**PROBLEM DETAILS**
Transcribe the data below verbatim from the line with "Image resolution: width=1209" to the line with "Image resolution: width=1442". Include both of those lines.
▬▬▬▬▬▬▬▬▬▬
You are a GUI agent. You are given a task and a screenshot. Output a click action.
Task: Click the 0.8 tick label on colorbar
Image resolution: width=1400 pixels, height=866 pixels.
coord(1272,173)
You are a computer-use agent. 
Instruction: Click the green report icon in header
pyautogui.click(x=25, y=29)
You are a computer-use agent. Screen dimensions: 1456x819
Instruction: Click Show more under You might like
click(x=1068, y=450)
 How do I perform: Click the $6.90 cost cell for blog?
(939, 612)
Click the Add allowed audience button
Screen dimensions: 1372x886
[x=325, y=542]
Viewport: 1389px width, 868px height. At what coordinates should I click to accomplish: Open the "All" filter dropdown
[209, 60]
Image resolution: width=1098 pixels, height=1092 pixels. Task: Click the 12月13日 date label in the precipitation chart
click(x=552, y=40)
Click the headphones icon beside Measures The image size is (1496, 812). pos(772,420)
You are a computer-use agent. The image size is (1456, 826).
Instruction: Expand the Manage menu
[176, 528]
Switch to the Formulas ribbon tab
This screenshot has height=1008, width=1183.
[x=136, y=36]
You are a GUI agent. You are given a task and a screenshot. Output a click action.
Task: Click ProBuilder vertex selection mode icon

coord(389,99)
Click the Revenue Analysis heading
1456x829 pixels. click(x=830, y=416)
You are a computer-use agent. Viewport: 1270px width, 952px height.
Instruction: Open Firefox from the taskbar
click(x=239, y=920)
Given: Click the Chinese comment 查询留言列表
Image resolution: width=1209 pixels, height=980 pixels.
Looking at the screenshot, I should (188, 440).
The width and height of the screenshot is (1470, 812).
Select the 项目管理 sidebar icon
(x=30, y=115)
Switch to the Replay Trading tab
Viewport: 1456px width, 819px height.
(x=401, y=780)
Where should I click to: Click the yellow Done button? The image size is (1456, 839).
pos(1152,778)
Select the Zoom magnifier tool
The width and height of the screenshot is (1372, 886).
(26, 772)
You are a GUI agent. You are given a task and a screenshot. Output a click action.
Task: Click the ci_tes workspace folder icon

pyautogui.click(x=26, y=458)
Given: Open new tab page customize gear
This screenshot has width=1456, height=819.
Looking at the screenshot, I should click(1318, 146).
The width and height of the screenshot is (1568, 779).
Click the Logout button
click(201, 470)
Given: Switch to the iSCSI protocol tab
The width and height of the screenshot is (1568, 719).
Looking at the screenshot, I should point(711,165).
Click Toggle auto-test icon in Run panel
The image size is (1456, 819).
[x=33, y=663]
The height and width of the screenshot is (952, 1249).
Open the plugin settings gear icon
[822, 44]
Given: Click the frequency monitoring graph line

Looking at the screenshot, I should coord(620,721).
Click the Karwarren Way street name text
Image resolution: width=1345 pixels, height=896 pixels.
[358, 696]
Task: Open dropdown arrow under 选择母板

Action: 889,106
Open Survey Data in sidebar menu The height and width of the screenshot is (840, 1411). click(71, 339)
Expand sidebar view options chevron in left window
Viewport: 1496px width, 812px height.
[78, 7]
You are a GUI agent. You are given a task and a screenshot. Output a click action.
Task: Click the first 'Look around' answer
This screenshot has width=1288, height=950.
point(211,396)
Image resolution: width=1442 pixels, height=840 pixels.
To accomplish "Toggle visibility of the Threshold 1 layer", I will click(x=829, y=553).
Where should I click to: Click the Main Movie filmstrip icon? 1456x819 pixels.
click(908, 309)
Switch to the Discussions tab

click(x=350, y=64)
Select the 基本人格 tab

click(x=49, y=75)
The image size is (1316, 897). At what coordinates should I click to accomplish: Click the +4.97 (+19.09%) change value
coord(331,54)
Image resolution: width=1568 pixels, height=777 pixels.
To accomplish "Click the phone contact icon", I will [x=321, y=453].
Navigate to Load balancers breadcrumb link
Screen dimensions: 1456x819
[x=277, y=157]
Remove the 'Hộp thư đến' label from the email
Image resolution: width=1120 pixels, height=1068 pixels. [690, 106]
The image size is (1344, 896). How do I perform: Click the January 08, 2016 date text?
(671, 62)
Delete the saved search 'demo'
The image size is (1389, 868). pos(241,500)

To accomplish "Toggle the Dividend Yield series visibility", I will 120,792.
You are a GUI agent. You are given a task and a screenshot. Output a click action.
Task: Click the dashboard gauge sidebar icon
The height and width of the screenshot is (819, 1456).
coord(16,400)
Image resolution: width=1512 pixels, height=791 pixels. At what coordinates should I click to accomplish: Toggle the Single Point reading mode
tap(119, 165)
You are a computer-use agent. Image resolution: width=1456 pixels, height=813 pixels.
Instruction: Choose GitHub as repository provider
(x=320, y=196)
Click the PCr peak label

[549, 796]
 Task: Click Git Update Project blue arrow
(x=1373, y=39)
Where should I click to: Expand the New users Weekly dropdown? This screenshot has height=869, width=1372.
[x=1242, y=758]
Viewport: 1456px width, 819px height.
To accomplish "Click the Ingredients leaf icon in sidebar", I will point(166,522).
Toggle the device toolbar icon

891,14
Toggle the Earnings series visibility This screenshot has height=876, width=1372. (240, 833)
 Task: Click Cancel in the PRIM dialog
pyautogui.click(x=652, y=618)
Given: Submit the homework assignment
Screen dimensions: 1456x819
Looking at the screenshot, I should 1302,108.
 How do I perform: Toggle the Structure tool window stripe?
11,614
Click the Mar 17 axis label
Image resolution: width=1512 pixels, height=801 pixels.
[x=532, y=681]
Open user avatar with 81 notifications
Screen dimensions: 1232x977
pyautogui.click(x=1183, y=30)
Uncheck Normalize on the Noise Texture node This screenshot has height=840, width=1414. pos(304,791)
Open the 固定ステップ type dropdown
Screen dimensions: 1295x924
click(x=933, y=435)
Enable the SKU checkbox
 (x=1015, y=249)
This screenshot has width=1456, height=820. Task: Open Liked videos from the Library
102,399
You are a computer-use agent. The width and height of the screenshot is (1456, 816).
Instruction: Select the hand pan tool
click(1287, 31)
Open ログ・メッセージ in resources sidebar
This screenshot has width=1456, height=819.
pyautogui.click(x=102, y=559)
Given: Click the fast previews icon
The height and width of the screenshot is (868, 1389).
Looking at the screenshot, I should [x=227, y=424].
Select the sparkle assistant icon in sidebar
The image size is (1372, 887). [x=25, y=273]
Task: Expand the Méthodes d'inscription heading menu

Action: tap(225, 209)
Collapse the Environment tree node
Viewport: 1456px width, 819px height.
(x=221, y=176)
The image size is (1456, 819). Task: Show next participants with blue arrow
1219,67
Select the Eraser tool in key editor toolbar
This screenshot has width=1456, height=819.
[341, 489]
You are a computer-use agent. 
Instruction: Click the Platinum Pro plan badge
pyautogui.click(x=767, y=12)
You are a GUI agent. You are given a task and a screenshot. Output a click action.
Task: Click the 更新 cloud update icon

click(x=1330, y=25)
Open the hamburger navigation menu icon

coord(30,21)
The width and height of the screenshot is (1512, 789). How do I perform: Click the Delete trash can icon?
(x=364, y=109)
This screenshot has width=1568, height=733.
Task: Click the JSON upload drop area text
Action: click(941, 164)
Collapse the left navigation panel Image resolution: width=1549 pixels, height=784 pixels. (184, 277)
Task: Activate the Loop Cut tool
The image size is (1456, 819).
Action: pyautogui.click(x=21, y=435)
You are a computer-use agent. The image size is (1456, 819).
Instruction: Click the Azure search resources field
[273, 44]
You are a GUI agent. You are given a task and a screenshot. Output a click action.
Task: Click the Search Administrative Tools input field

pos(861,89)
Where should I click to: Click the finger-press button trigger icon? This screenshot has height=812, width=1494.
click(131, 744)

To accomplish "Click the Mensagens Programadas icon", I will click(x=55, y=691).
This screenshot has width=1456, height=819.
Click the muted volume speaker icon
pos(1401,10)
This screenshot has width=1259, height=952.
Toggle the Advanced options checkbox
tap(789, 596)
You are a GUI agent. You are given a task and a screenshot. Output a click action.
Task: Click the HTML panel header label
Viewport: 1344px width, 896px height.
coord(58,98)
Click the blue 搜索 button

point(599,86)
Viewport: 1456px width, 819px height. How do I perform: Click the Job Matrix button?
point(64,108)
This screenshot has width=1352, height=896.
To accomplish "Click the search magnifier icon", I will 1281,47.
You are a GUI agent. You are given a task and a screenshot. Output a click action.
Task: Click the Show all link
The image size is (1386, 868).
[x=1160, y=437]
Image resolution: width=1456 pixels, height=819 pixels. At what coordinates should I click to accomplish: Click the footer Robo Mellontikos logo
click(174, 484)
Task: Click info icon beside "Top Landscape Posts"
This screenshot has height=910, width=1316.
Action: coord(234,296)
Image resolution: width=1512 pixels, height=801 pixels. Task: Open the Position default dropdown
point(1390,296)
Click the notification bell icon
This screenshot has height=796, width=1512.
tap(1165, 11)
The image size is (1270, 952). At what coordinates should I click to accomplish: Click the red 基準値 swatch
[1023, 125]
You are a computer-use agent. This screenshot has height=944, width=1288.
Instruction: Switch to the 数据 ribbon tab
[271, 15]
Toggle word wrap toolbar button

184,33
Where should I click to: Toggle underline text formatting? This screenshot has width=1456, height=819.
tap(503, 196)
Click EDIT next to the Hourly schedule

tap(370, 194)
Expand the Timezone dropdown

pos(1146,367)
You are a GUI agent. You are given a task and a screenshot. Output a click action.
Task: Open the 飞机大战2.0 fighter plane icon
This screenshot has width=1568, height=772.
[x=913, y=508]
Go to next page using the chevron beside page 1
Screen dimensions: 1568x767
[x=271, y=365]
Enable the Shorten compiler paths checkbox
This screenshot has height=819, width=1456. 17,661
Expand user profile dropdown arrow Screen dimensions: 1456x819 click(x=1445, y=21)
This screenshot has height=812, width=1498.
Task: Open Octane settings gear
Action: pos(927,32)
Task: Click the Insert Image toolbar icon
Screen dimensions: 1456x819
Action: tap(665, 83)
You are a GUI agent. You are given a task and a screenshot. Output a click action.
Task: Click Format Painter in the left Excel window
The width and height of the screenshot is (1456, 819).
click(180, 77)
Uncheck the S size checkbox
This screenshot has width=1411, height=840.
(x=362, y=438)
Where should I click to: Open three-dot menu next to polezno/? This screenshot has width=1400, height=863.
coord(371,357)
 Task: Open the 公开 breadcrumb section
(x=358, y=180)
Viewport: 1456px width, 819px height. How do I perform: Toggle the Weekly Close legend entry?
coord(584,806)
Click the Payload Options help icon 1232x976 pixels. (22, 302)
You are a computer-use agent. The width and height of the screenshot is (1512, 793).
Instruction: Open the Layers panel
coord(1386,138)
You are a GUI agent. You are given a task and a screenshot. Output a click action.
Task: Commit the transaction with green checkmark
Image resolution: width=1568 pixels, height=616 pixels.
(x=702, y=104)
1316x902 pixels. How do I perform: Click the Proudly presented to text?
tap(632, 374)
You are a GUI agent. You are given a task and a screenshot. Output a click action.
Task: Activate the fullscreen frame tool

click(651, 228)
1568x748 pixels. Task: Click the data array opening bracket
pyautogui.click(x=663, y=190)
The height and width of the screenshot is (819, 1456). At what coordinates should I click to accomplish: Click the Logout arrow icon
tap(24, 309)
▬▬▬▬▬▬▬▬▬▬
**WORKED SOLUTION**
Image resolution: width=1209 pixels, height=980 pixels.
Looking at the screenshot, I should (188, 440).
The width and height of the screenshot is (1470, 812).
Select the 项目管理 sidebar icon
(x=30, y=115)
Switch to the Replay Trading tab
Viewport: 1456px width, 819px height.
(x=401, y=780)
Where should I click to: Click the yellow Done button? The image size is (1456, 839).
pos(1152,778)
Select the Zoom magnifier tool
The width and height of the screenshot is (1372, 886).
(26, 772)
You are a GUI agent. You are given a task and a screenshot. Output a click action.
Task: Click the ci_tes workspace folder icon

pyautogui.click(x=26, y=458)
Given: Open new tab page customize gear
This screenshot has width=1456, height=819.
Looking at the screenshot, I should click(1318, 146).
The width and height of the screenshot is (1568, 779).
Click the Logout button
click(201, 470)
Given: Switch to the iSCSI protocol tab
The width and height of the screenshot is (1568, 719).
Looking at the screenshot, I should point(711,165).
Click Toggle auto-test icon in Run panel
The image size is (1456, 819).
[x=33, y=663]
The height and width of the screenshot is (952, 1249).
Open the plugin settings gear icon
[822, 44]
Given: Click the frequency monitoring graph line

Looking at the screenshot, I should coord(620,721).
Click the Karwarren Way street name text
Image resolution: width=1345 pixels, height=896 pixels.
[358, 696]
Task: Open dropdown arrow under 选择母板

Action: 889,106
Open Survey Data in sidebar menu The height and width of the screenshot is (840, 1411). click(71, 339)
Expand sidebar view options chevron in left window
Viewport: 1496px width, 812px height.
[78, 7]
You are a GUI agent. You are given a task and a screenshot. Output a click action.
Task: Click the first 'Look around' answer
This screenshot has width=1288, height=950.
point(211,396)
Image resolution: width=1442 pixels, height=840 pixels.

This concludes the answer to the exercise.